When postal workers want to get their message to the public, they don't send a letter.
They take to the streets.
More than 75 local postal workers and supporters lined the 100 block of North Queen Street late Tuesday afternoon to spread the word about House Resolution 1351, which they say would solve the service's financial woes.
"The rally today is for one specific purpose, and that's to get Congressman (Joe) Pitts to support H.R. 1351," Michael Stephenson, president of the American Postal Workers Union, Local 95, said Tuesday.
Stephenson said rumors of the U.S. Postal Service's financial decline are greatly exaggerated. In fact, he said, the service accrued a $611 million surplus over the past four years — money that was quickly gobbled up by the federal government, leaving many postal workers in fear of losing their jobs.

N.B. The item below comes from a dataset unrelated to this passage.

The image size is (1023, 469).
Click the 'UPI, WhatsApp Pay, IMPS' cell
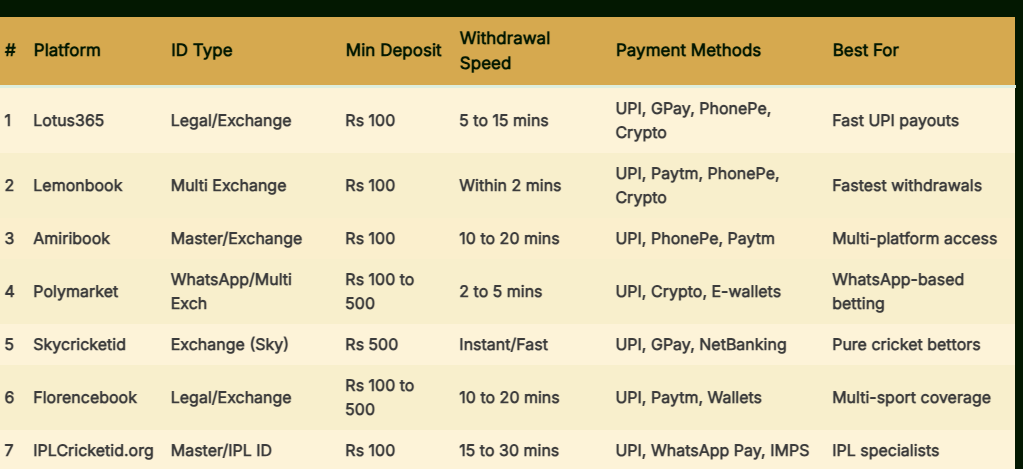tap(712, 451)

The root of the problem, Stephenson said, is a 2006 Congressional mandate that the Postal Service pre-fund health care benefits for future retirees — 75 years' worth of benefits, he said, that must be paid in just 10 years, at a rate of $5.5 billion per year.
The common perception that the USPS is on the brink of bankruptcy is simply not true, Stephenson added.

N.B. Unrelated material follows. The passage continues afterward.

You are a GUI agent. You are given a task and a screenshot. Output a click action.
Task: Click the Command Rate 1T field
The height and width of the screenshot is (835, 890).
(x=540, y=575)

"We want the public to know the true story of what's going with our funding," he said. "We want to get the public behind us."
Pitts, Stephenson said, has not yet come out for or against H.R. 1351. He hopes people who saw the rally will be motivated to contact Pitts' office to urge approval of the resolution.
Postal clerk Debra Miller said 3,700 post offices and 252 mail-processing plants — including the Lancaster facility on Harrisburg Pike — are poised for elimination because of the funding crisis.
"That would be catastrophic," Stephenson said. "They'd have to reduce the delivery standards — which would effectively do away with overnight first-class service."
It doesn't make sense, he said — because the USPS is supported solely by service and product sales, not tax money.
"The post office isn't supposed to make a profit. We're supposed to break even," Stephenson said.
And bulk mail sales — which Miller said have always been "the bread and butter" of the Postal Service — haven't declined the way that letter delivery has since the advent of texting and email.
Add to the problem billions of surplus dollars the USPS has overpaid to the government in the past that, because of government red tape, cannot currently be accessed. Those funds, Stephenson said, also would alleviate the current financial crisis.
"We don't want a bail-out," Jim Heslop, a mobile maintenance worker for the post office, said. "We've already overpaid. We just want our money back, so we can put it toward … the health care requirement."
Mostly outfitted in uniform blue and maroon T-shirts, postal workers — supervisors, mail handlers, clerks and rural and city carriers, represented by several unions and associations — carried signs, distributed leaflets and collected about 170 signatures from passersby in support of H.R. 1351.
"Everybody in Lancaster who has a mailing address is going to be affected," Shelby Root, president of the Lancaster branch, National Postal Mail Handlers Union, said.
"If a few more people come on board with us, we'll be able to push this through."
Similar scenes were occurring Tuesday across the United States.
Stephenson said more than 400 postal rallies, including 19 elsewhere in Pennsylvania, were taking place at the same time across the country.
"I want people to know what the USPS is trying to do," Lancaster postal clerk Karen Daube said Tuesday. "All of these layoffs and closings that are proposed don't have to happen."
The people waving signs on the sidewalk weren't all postal workers. Several supporters — as well as a handful of children and one sign-wearing dog — also did their part to spread the word.
"We need a post office, just like we need a train station," Mimi Shapiro, of Lancaster, said.
Shapiro was one of several supporters in attendance. "I'm not a postal worker," she said, "just a citizen who mails things."